Search code examples
pythonpython-3.xtensorflowtensorflow2.0tensorflow-datasets

Loading binary data with FixedLengthRecordDataset in TensorFlow


I'm trying to figure out how to load binary data file using FixedLengthRecordDataset:

import tensorflow as tf
import struct
import numpy as np

RAW_N = 2 + 20*20 + 1

def convert_binary_to_float_array(register):
    return struct.unpack('f'*RAW_N, register.numpy())

raw_dataset = tf.data.FixedLengthRecordDataset(filenames=['mydata.bin'],record_bytes=RAW_N*4)
float_ds = raw_dataset.map(map_func=convert_binary_to_float_array)

This code throws:

AttributeError: in user code:

tf-load-data.py:14 convert_binary_to_float_array  *
    return struct.unpack('f'*RAW_N, register.numpy())

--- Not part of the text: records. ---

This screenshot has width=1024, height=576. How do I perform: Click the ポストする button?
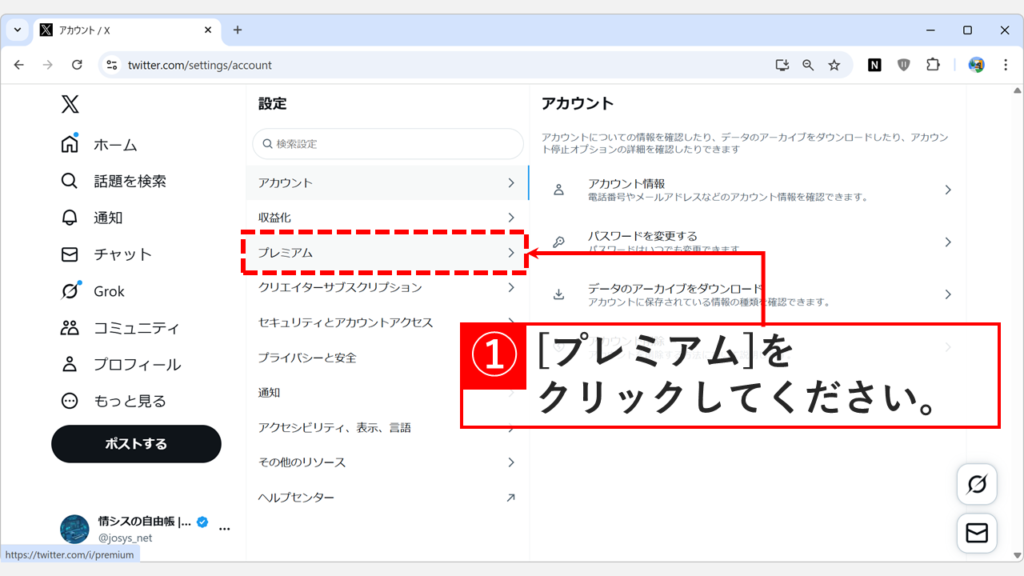click(135, 443)
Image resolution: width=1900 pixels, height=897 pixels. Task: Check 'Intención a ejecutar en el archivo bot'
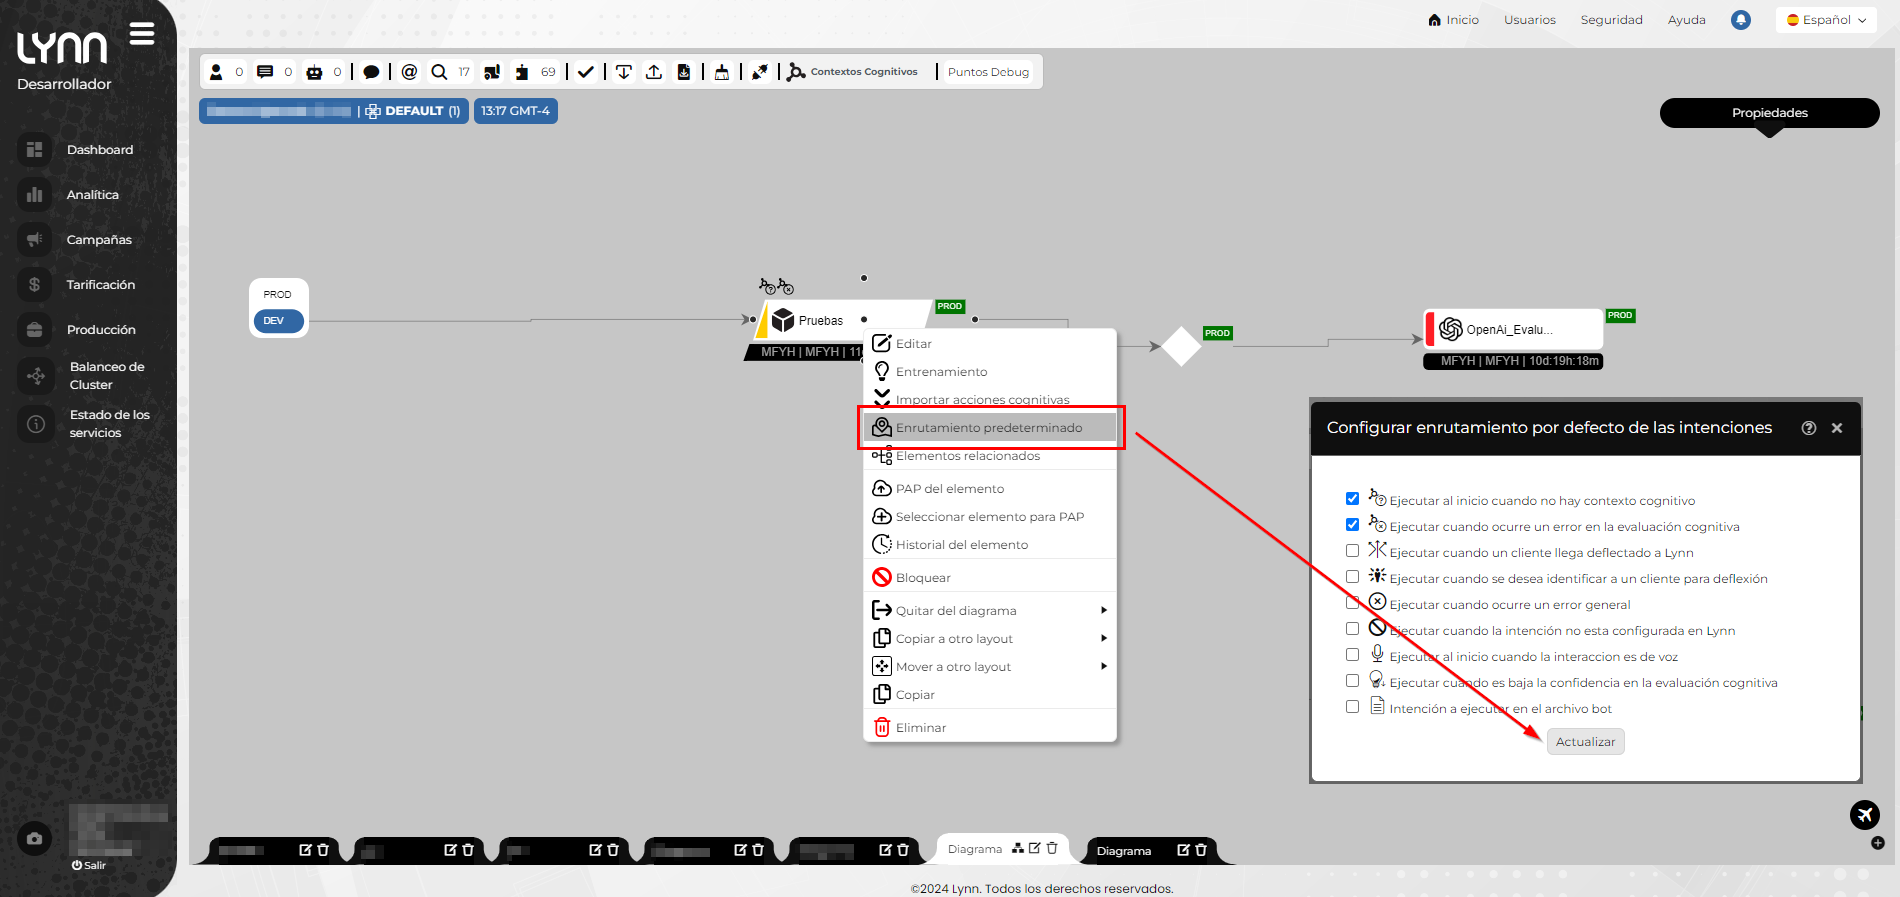pyautogui.click(x=1352, y=707)
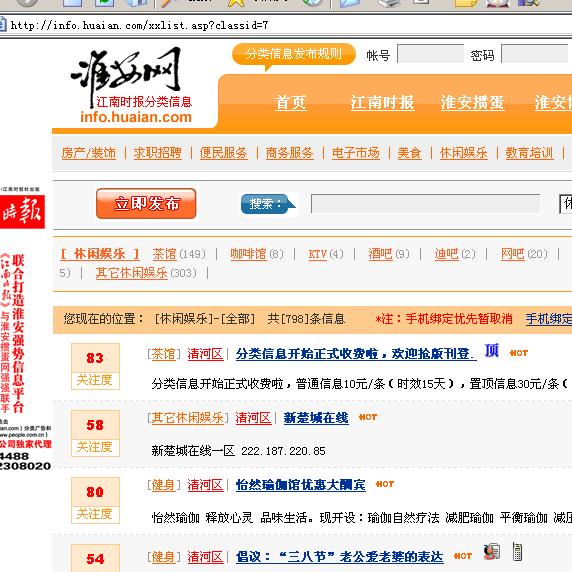Open the 其它休闲娱乐 subcategory link

pyautogui.click(x=132, y=273)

AttributeError: 'Tensor' object has no attribute 'numpy'

numpy() is available if I try to iterate over the dataset:

raw_dataset = tf.data.FixedLengthRecordDataset(filenames=['mydata.bin'],record_bytes=RAW_N*4)

for register in raw_dataset:
    print(struct.unpack('f'*RAW_N, register.numpy()))

By reading the Tensor type description, I realized that numpy() is available only during eager execution. Thus, I can deduce that during the map() call the elements are not provided as EagerTensor.

How to load this data into a dataset?

I'm using TensorFlow 2.4.1


Solution

  • I would suggest working with tf.io.decode_raw. I unfortunately do not know what mydata.bin looks like so I created some dummy data:

    import random
    import struct
    import tensorflow as tf
    import numpy as np
    
    RAW_N = 2 + 20*20 + 1
    
    bytess = random.sample(range(1, 5000), RAW_N*4)
    with open('mydata.bin', 'wb') as f:
      f.write(struct.pack('1612i', *bytess))
    
    def convert_binary_to_float_array(register):
        return tf.io.decode_raw(register, out_type=tf.float32)
    
    raw_dataset = tf.data.FixedLengthRecordDataset(filenames=['/content/mydata.bin'], record_bytes=RAW_N*4)
    raw_dataset = raw_dataset.map(convert_binary_to_float_array)
    
    for register in raw_dataset:
      print(register)
    

    You could also try first decoding your data into integers with tf.io.decode_raw and then casting to float with tf.cast, but I am not sure if it will make a difference.